Bad Religion’s at the Heart of Underground Railroad’s Most Despicable Character

Bad Religion’s at the Heart of Underground Railroad’s Most Despicable Character May 14, 2021

Benjamin Walker as Terrance Randall in Amazon Prime’s The Underground Railroad, screen shot courtesy Amazon Prime

Amazon Prime’s The Underground Railroad, based on the 2017 Pulitzer Prize-winning novel by Colson Whitehead, is both great and terrible: It’s a powerful story with some incredible acting (hand an Emmy to Thuso Mbedu right now), but it can be really hard to watch at times.

It’s not just the grotesque abuse we see that makes the show so difficult: Rather, it’s in how true it feels. And for Christians watching, it can be particularly convicting.

The limited series centers on a young slave named Cora (played by Mbedu), chronicling her adventures riding the Underground Railroad (in Whitehead’s story, a literal railroad), undergoing a harrowing number of experiences as she makes her way north. But it begins in antebellum Georgia, when she’s still very much in captivity.

In the opening episode, the plantation on which Cora works has just been taken over by Terrance Randall, a cruel, sadistic man who treats the plantation’s mosquitos better than his slaves. And he can quote Scripture better than most preachers.

Both his sadism and spirituality culminate at an outdoor dinner party that Terrance is hosting. The party’s “entertainment”: The brutal whipping of a runaway slave recently captured and returned. After the slave (Big Anthony, he’s called) is almost whipped to death—his torso a mass of shredded meat—he calls the rest of his slaves in from the field and treats them to a sermon. As workers stack wood under Big Anthony’s feet, Terrance opens his Bible, takes off his hat and begins to read from 1 Timothy 6.

Let all who are under a yoke as slaves regard their own masters as worthy of all honor, so the name of God and the teachings may not be reviled. Those who have believing masters must not be disrespectful on the ground that they are brothers; rather they must serve all the better, since those who benefit from their good service are believers and beloved. Teach and urge these things.

As Big Anthony screams, “No more mercy, no more slaves” and shouts curses at Terrance, the slaveowner holds the Bible aloft and again reminds his captive congregation of Paul’s words.
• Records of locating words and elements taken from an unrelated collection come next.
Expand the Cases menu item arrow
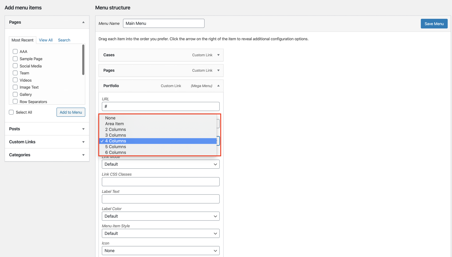Viewport: 452px width, 257px height. (x=218, y=55)
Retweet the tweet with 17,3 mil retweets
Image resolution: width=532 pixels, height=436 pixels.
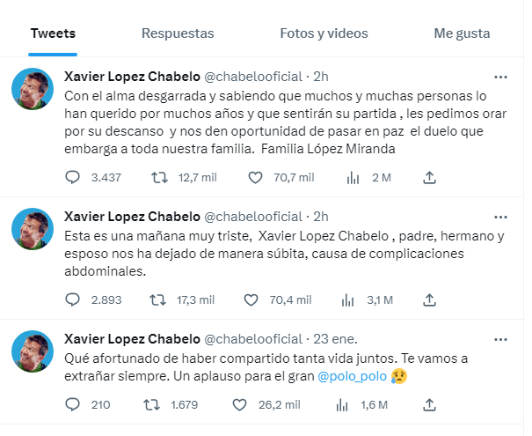coord(160,299)
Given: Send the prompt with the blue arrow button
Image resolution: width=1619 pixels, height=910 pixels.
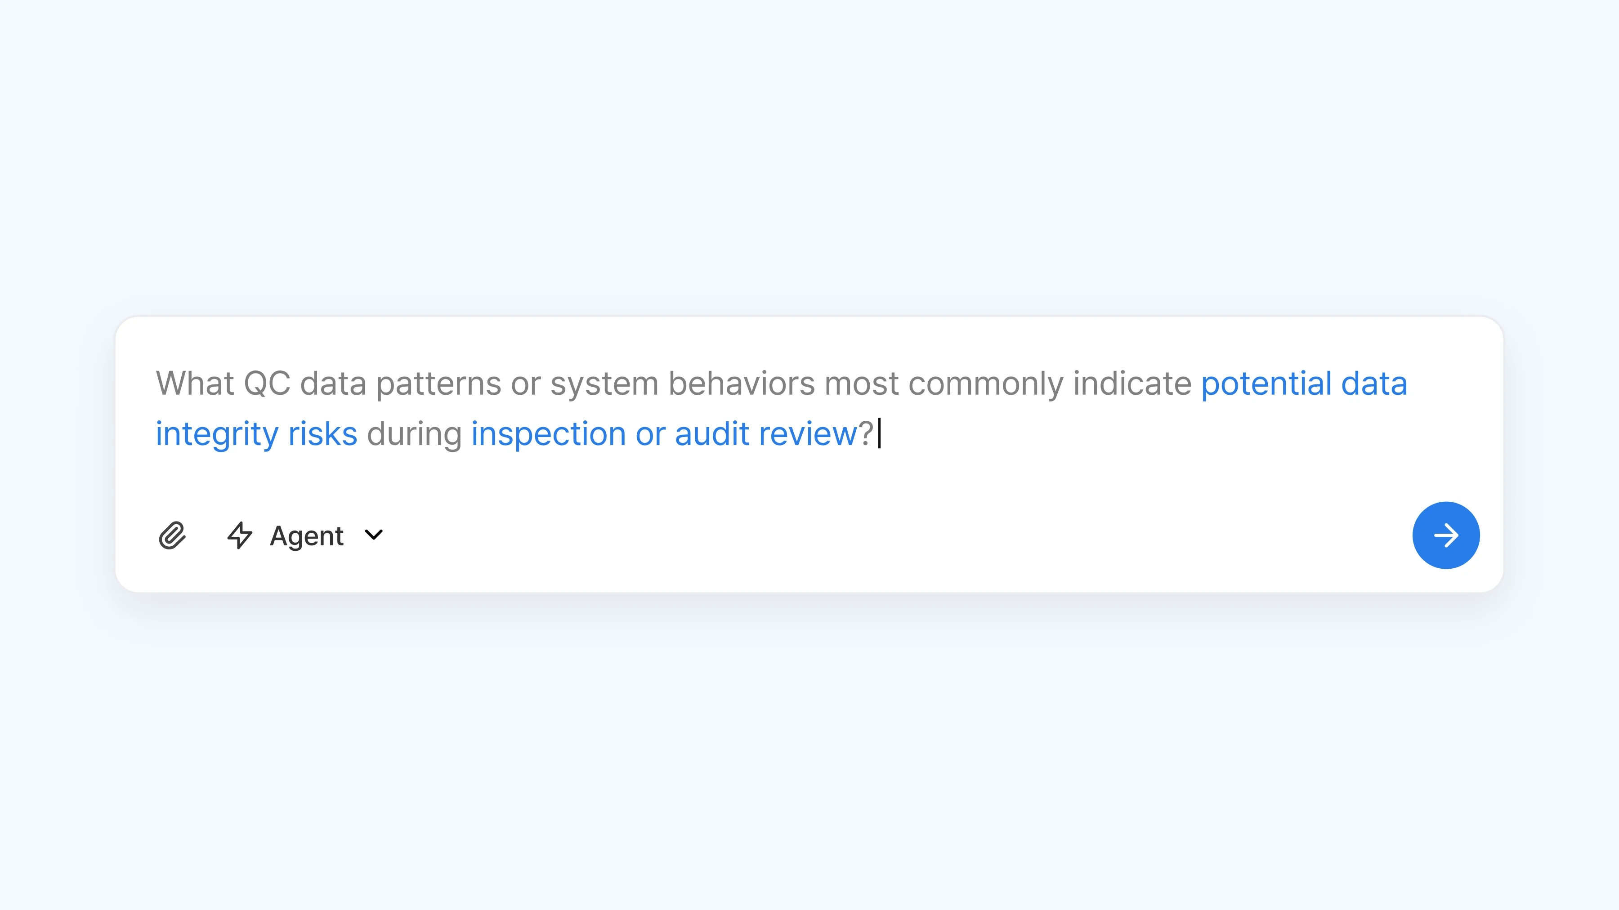Looking at the screenshot, I should click(1446, 535).
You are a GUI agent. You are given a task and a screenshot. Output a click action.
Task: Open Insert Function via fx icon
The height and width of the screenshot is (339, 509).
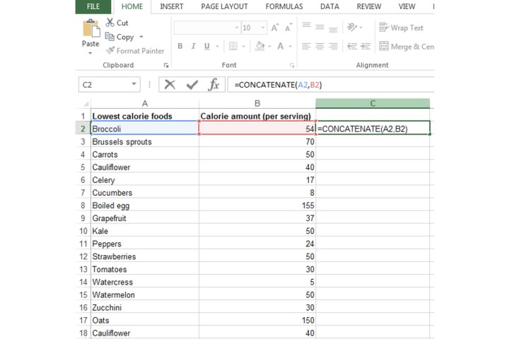coord(213,85)
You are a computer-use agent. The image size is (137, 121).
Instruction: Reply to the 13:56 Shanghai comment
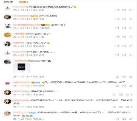(124, 37)
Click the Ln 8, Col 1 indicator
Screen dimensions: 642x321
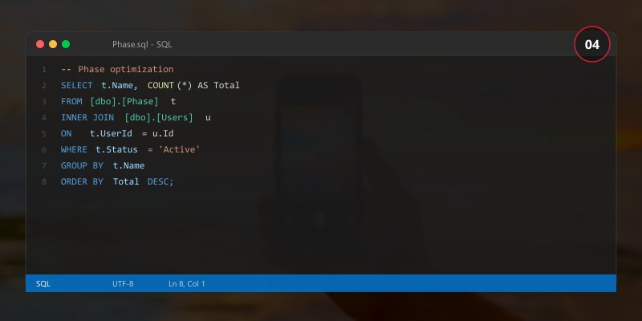[187, 283]
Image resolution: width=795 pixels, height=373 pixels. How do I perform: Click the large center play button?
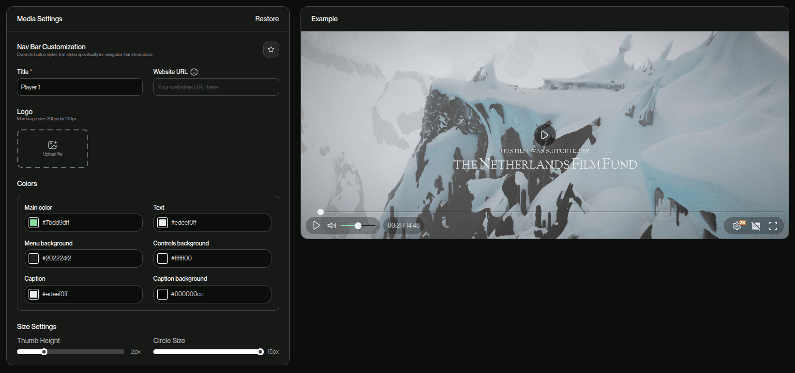click(x=544, y=135)
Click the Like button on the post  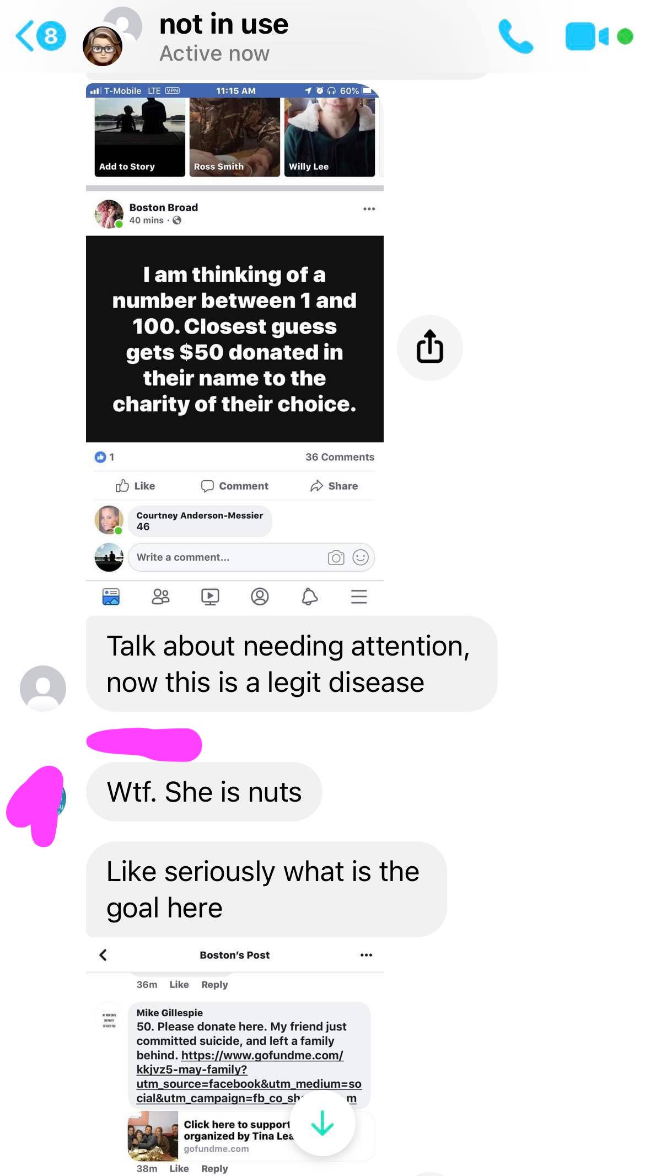point(135,486)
“What is the penalty for disobeying the word of God?” Terrance says, as he lights his pipe and holds the match out. “Damnation and eternal fire.”

And with that, he tosses the match onto the fuel-soaked logs underneath Big Anthony, setting both ablaze.

It’s then that Cora makes her decision to run away with a fellow slave, Caesar—to leave Terrance Randall and his horrific interpretation of Scripture behind.

The Bible is a curious, and sometimes seemingly contradictory, book. Ever since it was compiled, Christians have often ignored the book’s overarching, undergirding messages in favor of delicately chosen verses that can reinforce our own prejudices and inclinations.

Those early biblical writers took the world as it was. They tried to teach believers how to follow Christ in spite of that world’s fallenness, and in Paul’s day, slavery was a fact of life in the entire known world. And yet, in the midst of that, Paul and the Bible reminded us that, in Christ, we are all brothers—that a slave is not inferior, nor an owner superior in God’s eyes. “There is neither Jew nor Greek, there is neither slave nor free, there is no male and female, for you are all one in Christ Jesus,” Paul writes to the Galatians. Terrance clearly missed that part.

That ethos of equality has been embraced by many believers throughout history. Christianity was a prime driving force of the abolitionist movement both here and abroad, and many of its most outspoken activists were preachers.

But many Christians took Terrance’s passage from 1 Timothy to declare that God Himself ordained slavery. Indeed, the Southern Baptist Convention—now the largest Protestant denomination in the U.S.—split from its northern brethren over the issue. The convention is still struggling with its racist past (which a 2018 Southern Baptist report acknowledged went “well into the 20th Century”), and some prominent Christians have left the denomination because they feel it hasn’t done enough to rectify it.

Certainly, racism isn’t the only arena in which Christians have twisted God’s words and intention. History is littered with examples. And the response is predictable. Many would-be believers, like Cora, run away.

Sin is a terrible thing, always. But when you try to dress sin in the clothes of a saint, or paint evil as the Word or wishes of God, we move on an altogether more terrible plane. Dante’s deepest circles of hell were often populated by nominal Christians. Jesus warned us to be aware of false prophets, telling us we can “recognize them by their fruits.”

“Even Satan disguises himself as an angel of light,” Paul wrote in 2 Corinthians. It’s telling that Terrance, as he gives his diabolical sermon, wears all white.